The appearance of Falun Gong in China in 1992 might have been perceived by a different kind of man than Jiang Zemin as a great gift to China: a group that was strenuously apolitical, that gave its adherents firm moral principles and in doing so taught them to step outside of themselves, to introduce trust into society and to seek harmony where there might have been conflict. Falun Gong, if simply left alone, could have aided China to find its way to the moral regeneration and civil society it so desperately needs. At the same time, based on ancient Chinese teachings, Falun Gong could have been the source of legitimate national pride rather than the hysterical and xenophobic form of patriotism that Jiang now attempts to inflame.
The party veteran quoted by Willy Lam refers to the persecution of Falun Gong as a Maoist movement.
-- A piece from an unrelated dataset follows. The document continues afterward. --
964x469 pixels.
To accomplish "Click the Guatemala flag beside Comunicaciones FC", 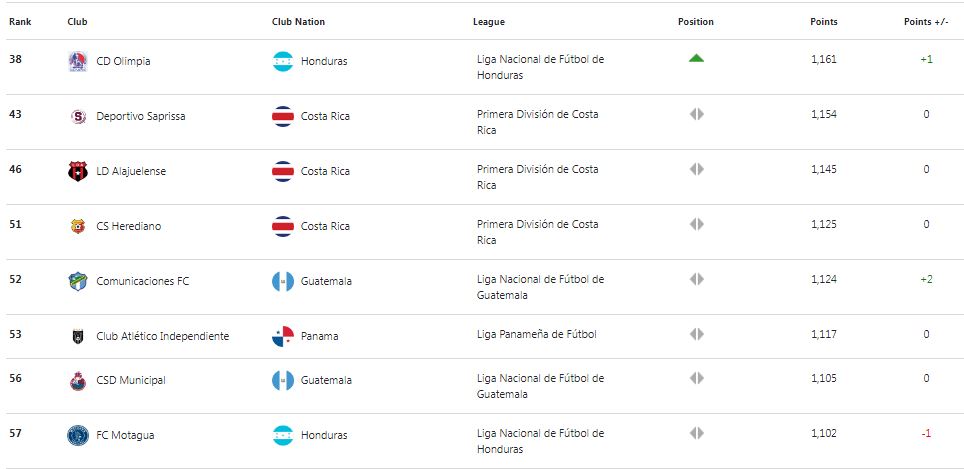I will (x=283, y=281).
In fact, it isn't really. In the Cultural Revolution, the masses of China often broke out in frenzies of brutal, violent, destructive action. The masses of China today are mostly uninvolved in the struggle against Falun Gong. Jiang has been able to gin up mass demonstrations against Falun Gong, but everyone concerned understands this is merely a performance they are required to enact. Although the propaganda attacking Falun Gong is heated and constant, the persecution itself has been conducted with a cool cynicism. When practitioners ask the police torturing them to look inside themselves and do what is right, they are often met with the response "tell it to Jiang Zemin." This terror involves the leaders of China politically mobilizing society against an apolitical, nonviolent group and striving to destroy something they know to be good. It involves the demand of repentance being made using the tools of the Inquisition in the hands of those who have no belief of their own. Tyrants have always been willing for the sake of their own self-interest to destroy the innocent and good. Totalitarian states have on many occasions launched insane self-destructive wars against their own people. But there is at work here in China's terror of Falun Gong a nihilism and a will to gratuitous evil that seems to me to be unique, and unexampled in human history.